Рой стукнул кулаком в дверцу. От звука удара кости об алюминий Джеймс вздрогнул. Плечи Роя поникли, он осел на землю и, сверкая глазами, снова и снова колотил машину. Последним ударом разбил костяшки пальцев и оставил на желтом кузове маслянистый красный отпечаток. Закричал, но не от боли – долгим воплем надрывающей горло ярости.
Эль закрыла лицо руками.
Джеймс стиснул пальцами нос, и ноздри, сходясь вместе, дважды щелкнули наподобие компьютерной мыши. Он не сердился на Роя. Должен был – ведь тот мог вытолкнуть его в зону прицела снайпера или надолго вырубить, – но не сердился. Нисколько. Джеймс Эверсман вообще не сердился на людей. Он их жалел, он им сочувствовал, даже если их боль, вырываясь наружу, крушила ему челюсть. Много лет назад Джеймс уяснил простую истину: люди обижают других, если обижены сами, и отвечать обидой на обиду не следует. Он стыдился своей чувствительности, поскольку считал ее личной слабостью. Но Эль, однажды подвыпив, прошептала ему в ухо по дороге домой, когда они входили в железные ворота под янтарным фонарем, что это его секретная сила и за нее она его полюбила.
– Рой! – позвал он. Тот, глядя в дверцу автомобиля, шмыгнул носом. Джеймс дотронулся до его плеча. – Рой, послушай меня.

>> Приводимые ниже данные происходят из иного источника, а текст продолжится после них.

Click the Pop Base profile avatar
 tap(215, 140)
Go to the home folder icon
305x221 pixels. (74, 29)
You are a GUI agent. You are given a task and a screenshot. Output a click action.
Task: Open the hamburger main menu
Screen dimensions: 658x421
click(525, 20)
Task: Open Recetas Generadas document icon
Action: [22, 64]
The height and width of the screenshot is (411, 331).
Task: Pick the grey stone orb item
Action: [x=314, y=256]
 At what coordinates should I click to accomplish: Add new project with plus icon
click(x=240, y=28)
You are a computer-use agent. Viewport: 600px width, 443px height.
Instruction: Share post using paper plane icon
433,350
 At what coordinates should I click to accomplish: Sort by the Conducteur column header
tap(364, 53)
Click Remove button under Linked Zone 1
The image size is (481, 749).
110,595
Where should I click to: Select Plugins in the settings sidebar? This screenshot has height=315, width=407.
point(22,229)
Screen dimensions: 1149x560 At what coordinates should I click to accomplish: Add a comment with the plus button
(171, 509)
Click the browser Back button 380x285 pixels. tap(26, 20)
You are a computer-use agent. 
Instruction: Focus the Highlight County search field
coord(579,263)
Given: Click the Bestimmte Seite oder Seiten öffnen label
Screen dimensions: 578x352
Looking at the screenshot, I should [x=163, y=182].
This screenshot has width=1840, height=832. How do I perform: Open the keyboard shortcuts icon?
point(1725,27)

– Сара истекала кровью, и я ей не помог.
– Рой!
– Позволил ей умереть.
– Рой, заткнись! Вини во всем меня.
– Что? – Рой ошарашенно моргнул.
– Это я тебе сказал не высовываться. – Джеймс проглотил набравшуюся в рот, отдающую металлическим привкусом кровь. – А ей велел не шевелиться. Вина на мне. Я виноват, и поэтому твою невесту убили. Я, а не ты.
Повисло неловкое молчание. Джеймс сам не понимал, искренне говорит он или нет.
Наконец Рой пожал плечами:
– Можно считать, что мы все уже мертвы. Когда вернется джип и подцепит вашу машину, откроется сезон охоты на нас. Так что – какая разница?
– Разница в том… – Джеймс усмехнулся. – Я думаю, у Глена Флойда есть оружие.
Эль от неожиданности вскрикнула.
– Я понял это по его походке, – пояснил он. – Заметил, как топорщилась одежда на бедре.
– Точно? – Лицо Роя совсем не изменилось.
– Нет. Интуиция.
– Тогда откуда ты знаешь?
– Говорю же, интуиция.
– Лет в шестнадцать я была в походе, которым руководили парк-рейнджеры. – В голосе Эль прозвучала надежда. – Так вот, по-моему, они были при оружии.
– Нужно забрать у Глена пистолет, – продолжил Джеймс. – И когда тот псих вернется за нашей машиной, устроим ему самый большой в жизни сюрприз. Завладеем его внедорожником и выберемся из этого места. Тогда ничто нас не остановит.
– А если у него нет пистолета? – прищурился Рой.
– Хуже, чем сейчас, не будет.
– Только есть одна проблема. – Эль откинула голову и посмотрела на скрюченное тело Глена. Тот лежал на дороге там, где в него угодила роковая пуля. – Он все равно что на Луне.
– Вспомни про секунду, – улыбнулся муж.
– Что?
– Про ту секунду, о которой мы узнали, когда он разбил твой фотоаппарат. Мысль стрелка должна опережать нас на секунду. Плюс время, когда он обнаружит цель и возьмет на мушку. Таким образом… у нас в запасе целых две секунды.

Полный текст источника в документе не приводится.